I have Scannerz, DiskTestR and various other utilities. In general I like Scannerz and DiskTestR. They are both very good, and in general I like them better for pure disk scanning than all-in-one tools like Disk Warrior, Drive Genius and Tech Tools Pro, although I have all those as well. This thread discusses them:
https://forums.macrumors.com/thread...oftware-creating-the-definitive-list.1544280/
ScannerZ has been around a long time and does a good job of disk scanning to find errors. It is not a repair tool.

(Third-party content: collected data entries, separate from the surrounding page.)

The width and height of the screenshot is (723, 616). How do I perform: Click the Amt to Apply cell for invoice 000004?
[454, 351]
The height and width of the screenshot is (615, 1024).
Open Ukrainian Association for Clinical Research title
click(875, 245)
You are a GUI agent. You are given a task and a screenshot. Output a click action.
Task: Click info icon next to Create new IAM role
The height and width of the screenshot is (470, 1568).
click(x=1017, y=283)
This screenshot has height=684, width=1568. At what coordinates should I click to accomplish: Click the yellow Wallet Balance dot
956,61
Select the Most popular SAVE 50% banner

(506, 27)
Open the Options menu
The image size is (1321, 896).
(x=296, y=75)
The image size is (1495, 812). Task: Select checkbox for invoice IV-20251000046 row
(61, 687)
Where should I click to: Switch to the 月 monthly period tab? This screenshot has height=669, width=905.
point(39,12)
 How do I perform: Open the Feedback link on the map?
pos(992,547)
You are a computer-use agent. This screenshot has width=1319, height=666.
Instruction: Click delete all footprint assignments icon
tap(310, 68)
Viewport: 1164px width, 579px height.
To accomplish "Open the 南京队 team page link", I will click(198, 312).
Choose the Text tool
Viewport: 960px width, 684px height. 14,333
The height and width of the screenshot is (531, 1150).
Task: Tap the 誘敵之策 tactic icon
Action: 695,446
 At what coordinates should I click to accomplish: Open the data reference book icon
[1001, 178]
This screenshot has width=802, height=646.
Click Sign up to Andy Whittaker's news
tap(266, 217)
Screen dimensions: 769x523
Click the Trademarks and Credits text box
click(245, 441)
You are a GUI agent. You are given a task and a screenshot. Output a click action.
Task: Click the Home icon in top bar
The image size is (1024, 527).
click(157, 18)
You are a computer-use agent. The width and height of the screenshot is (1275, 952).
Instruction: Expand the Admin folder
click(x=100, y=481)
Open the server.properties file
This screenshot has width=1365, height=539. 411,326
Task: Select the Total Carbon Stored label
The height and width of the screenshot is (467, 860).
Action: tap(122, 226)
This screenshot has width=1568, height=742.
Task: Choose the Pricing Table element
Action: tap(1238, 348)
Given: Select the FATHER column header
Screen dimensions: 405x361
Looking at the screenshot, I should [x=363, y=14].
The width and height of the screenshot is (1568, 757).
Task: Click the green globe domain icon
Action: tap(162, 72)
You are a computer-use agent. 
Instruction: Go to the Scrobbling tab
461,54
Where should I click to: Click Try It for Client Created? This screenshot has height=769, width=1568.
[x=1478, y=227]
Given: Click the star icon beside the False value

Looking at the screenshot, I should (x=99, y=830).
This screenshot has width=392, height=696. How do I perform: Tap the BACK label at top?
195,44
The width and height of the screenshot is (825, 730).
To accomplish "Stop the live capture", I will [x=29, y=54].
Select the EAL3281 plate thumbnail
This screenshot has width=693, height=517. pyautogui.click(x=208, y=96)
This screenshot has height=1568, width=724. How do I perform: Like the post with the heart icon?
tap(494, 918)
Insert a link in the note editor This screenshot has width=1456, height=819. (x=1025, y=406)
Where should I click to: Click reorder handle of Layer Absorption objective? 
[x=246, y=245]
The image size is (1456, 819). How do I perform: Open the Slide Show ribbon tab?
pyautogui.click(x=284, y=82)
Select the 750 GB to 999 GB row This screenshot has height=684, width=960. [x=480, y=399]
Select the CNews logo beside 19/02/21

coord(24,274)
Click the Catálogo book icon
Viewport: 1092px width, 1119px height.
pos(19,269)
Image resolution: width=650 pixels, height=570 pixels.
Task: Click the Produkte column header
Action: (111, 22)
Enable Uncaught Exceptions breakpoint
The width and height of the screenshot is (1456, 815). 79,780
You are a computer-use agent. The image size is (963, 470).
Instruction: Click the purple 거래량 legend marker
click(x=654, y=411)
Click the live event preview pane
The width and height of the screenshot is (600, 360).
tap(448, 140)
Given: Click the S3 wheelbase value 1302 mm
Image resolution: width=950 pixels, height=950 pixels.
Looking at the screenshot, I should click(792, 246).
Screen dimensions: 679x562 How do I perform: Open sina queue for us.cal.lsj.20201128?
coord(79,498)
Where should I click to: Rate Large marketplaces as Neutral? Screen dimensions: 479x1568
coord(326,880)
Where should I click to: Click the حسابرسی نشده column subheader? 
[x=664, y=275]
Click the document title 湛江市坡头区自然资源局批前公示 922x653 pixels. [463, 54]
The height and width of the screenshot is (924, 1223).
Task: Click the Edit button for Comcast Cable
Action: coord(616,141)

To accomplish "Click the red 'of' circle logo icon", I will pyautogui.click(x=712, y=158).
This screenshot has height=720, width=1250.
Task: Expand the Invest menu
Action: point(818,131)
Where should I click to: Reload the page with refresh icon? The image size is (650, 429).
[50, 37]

DiskTestR is part of diglloydTools, which also includes a memory tester and a file integrity checker. They can be customized and run from the Terminal command line, which is nice:
http://diglloydtools.com/download.html
Even though we often just assume new hard drives will be reliable for several years "infant mortality" failures can happen during early usage. Therefore for critical applications it's a good idea to stress test the disk for a few days, or at least a few hours.
Time Machine and Carbon Copy have no backup validation function, so they simply assume the backup is good. You can easily get into a situation where you have a modest (but maybe not fatal) problem on your boot drive, you commit to a full-drive Time Machine recovery, this wipes clean your boot drive prior to a restore, then the restore fails due to a bad block on the Time Machine drive.
It takes more time but it would be safer to do a contingency clone backup before committing to a full Time Machine restore, as if that fails it has wiped out your existing disk and now you can't restore.
The best practice is test all new drives using the above tools and have more than one backup type on different backup disks, such as Time Machine plus Carbon Copy.